Change "info icon" to "help icon" in the listing, starting at its beginning and ending at the line that contains "click(363, 594)". Give those lines again with nothing else altered, and leave the pictures out.

--- PROVIDED RECORDS ---

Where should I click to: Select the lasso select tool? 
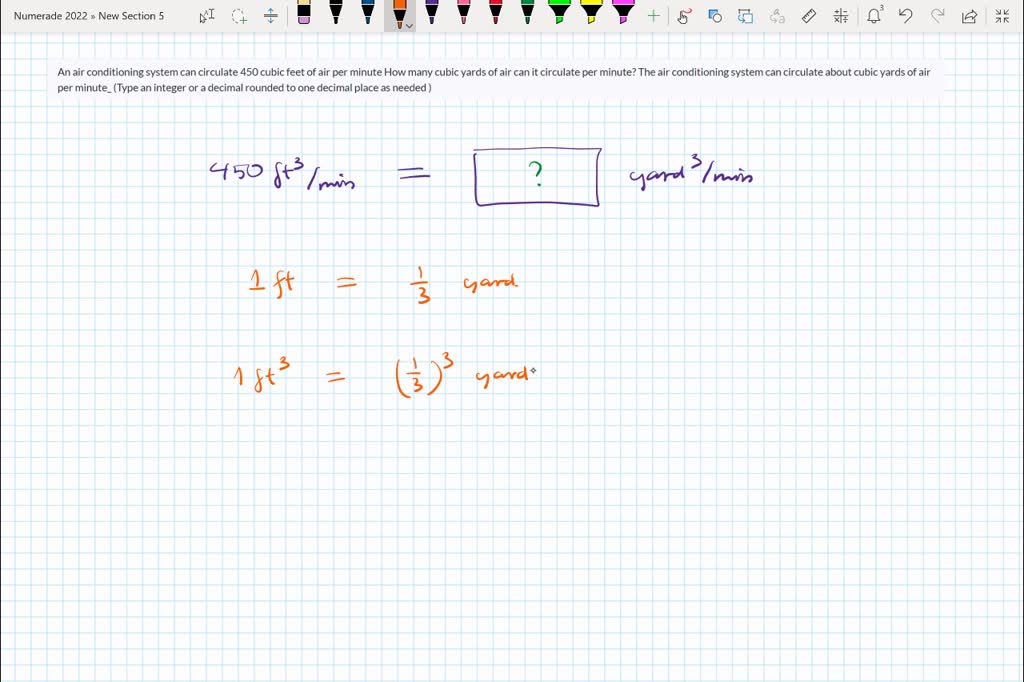[238, 16]
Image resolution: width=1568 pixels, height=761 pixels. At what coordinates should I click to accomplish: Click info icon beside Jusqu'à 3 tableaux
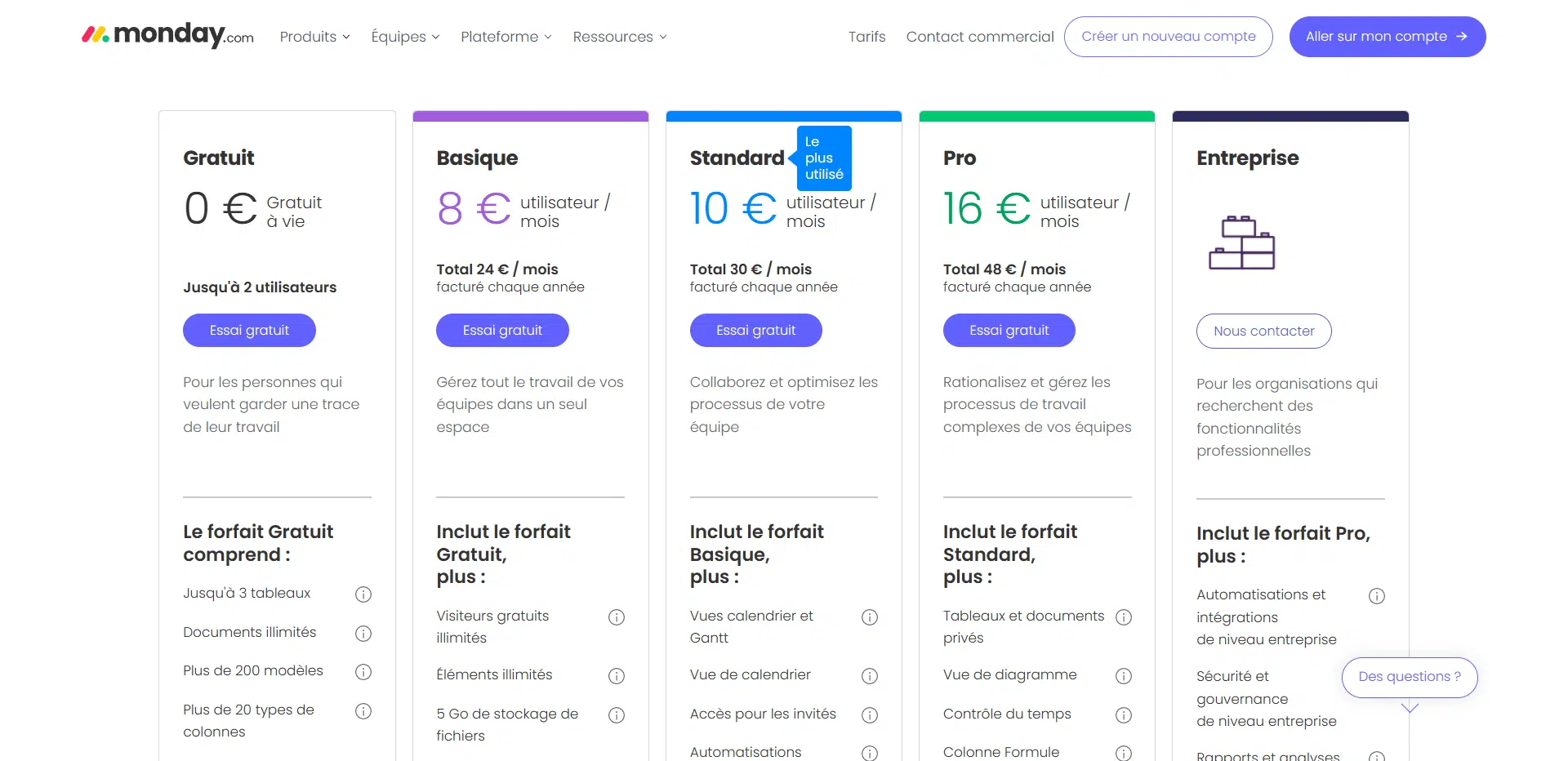click(363, 594)
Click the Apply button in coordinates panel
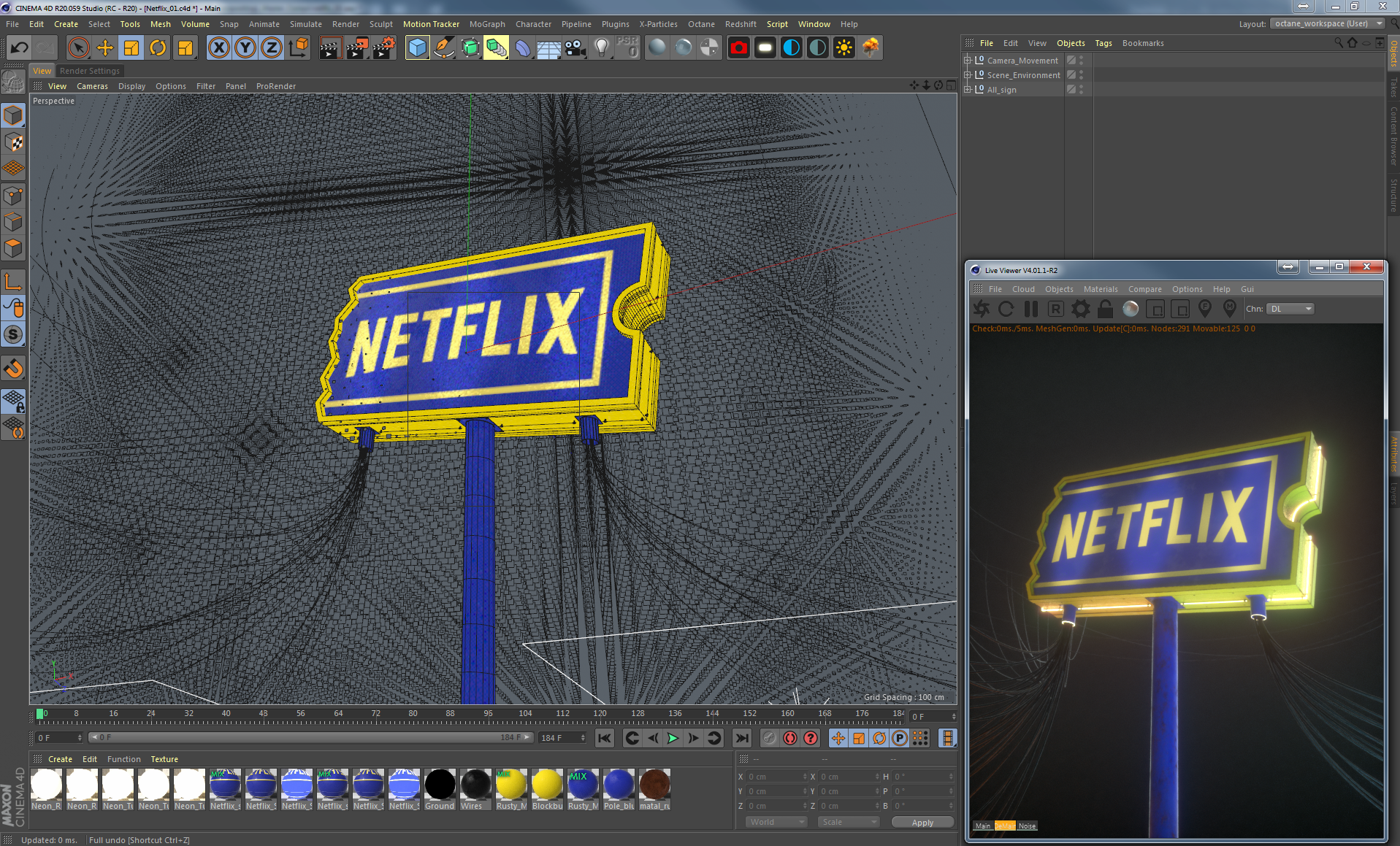 pyautogui.click(x=922, y=822)
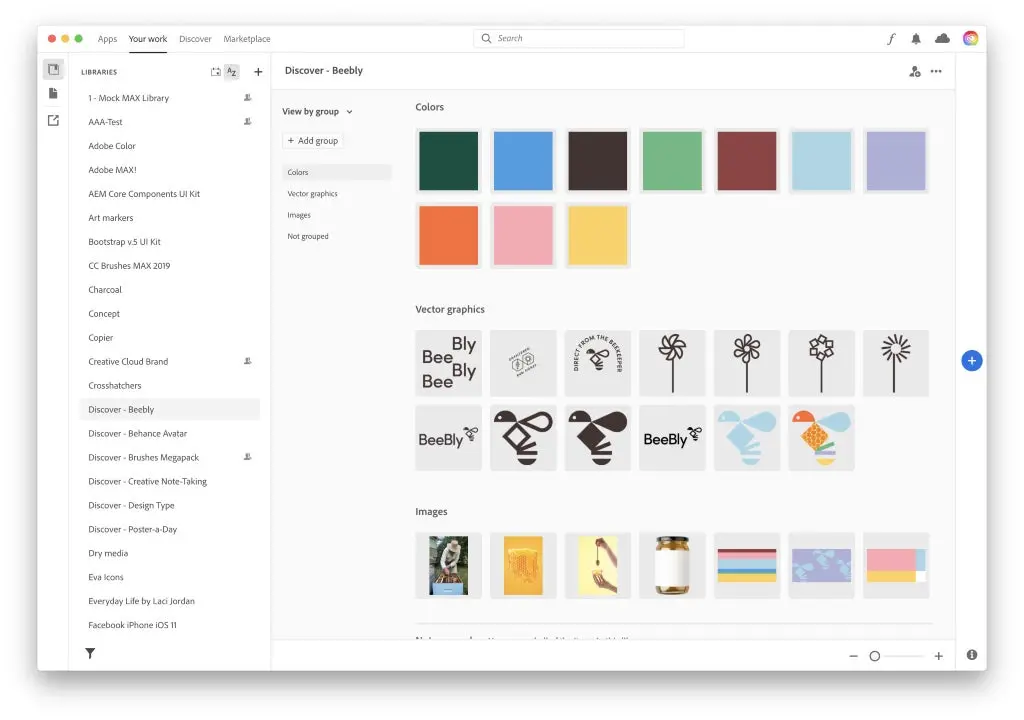Viewport: 1024px width, 720px height.
Task: Switch to the Discover tab
Action: pos(195,38)
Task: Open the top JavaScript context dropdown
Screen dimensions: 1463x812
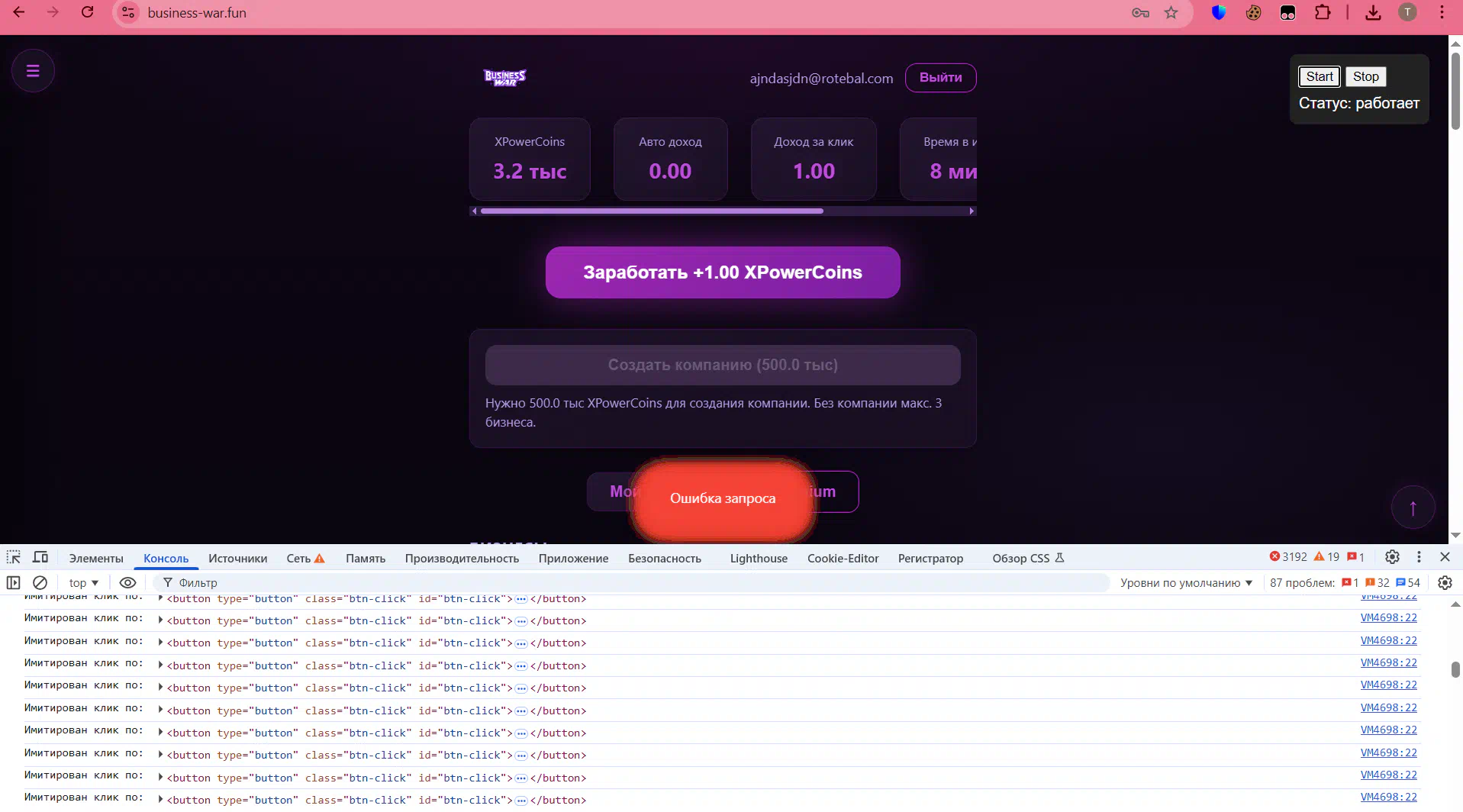Action: click(x=83, y=582)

---

[OUTPUT FOR THIS TASK]:
Where should I click to: Select the lasso select tool? 
[238, 16]
Image resolution: width=1568 pixels, height=761 pixels. At what coordinates should I click to accomplish: Click help icon beside Jusqu'à 3 tableaux
click(363, 594)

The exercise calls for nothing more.